With symbols of any kind becoming increasingly divisive, the fact that so much care and cooperation is being put into the potential relocation of the Marcus Whitman statue in Walla Walla sends the right message.
In 2019, Senate Bill 5237 was introduced by state Sen. Reuven Carlyle of Seattle and proposed the removal of statues of pioneer missionary Marcus Whitman from the nation’s Capitol and in Olympia. The bill passed, and now they’re being replaced by statues of beloved environmental activist and Nisqually tribal leader Billy Frank Jr.
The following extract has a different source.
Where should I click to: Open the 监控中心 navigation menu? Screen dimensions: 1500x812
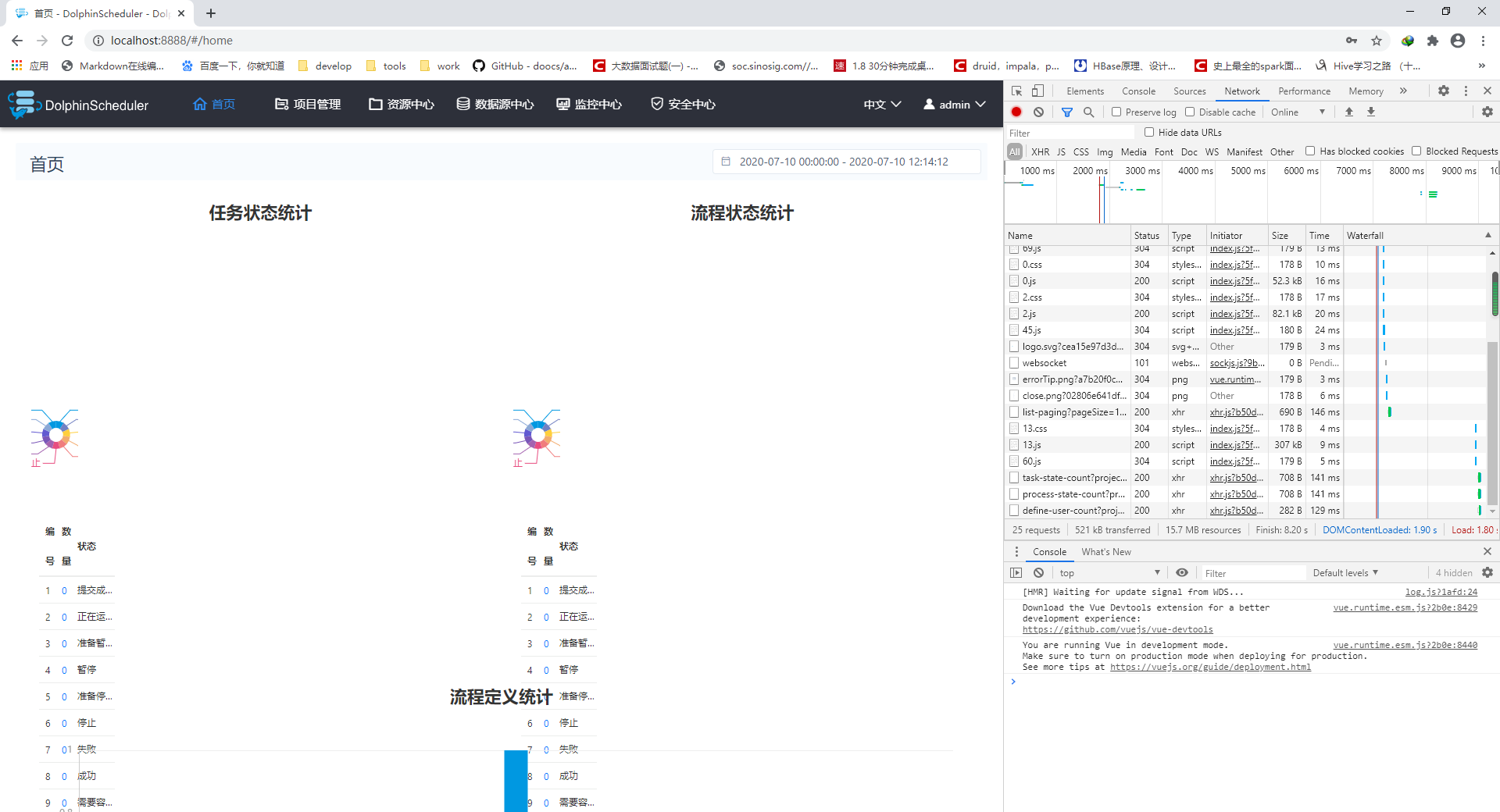pyautogui.click(x=589, y=104)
Here at home, a team of art researchers proposed in September of 2020 removing the Whitman statue from its spot downtown and relocating it to the Fort Walla Walla Museum, where the group says its true context can be shared. A meeting has been scheduled for Jan. 19, from 5 to 7 p.m., “so residents can provide comments on what should be done with the statue,” U-B reporter Emry Dinman wrote. After this meeting, the Arts Commission will recommend to the Walla Walla City Council — which has final say on the statue’s placement — what is deemed the best course of action.
A sensible move.
It is also heartening to know that the Confederated Tribes of the Umatilla Indian Reservation have also been in support of thoughtfully considering what to do with the local Whitman statue since early last year.
We look forward to seeing how these efforts inform and engage the local community.
As we’ve said before, the history of the Whitman statues in Washington, D.C., Olympia and downtown are worthy of all the time and consideration we can give them. The collaboration already displayed in this process gives us hope for the future of our local historical sculpture.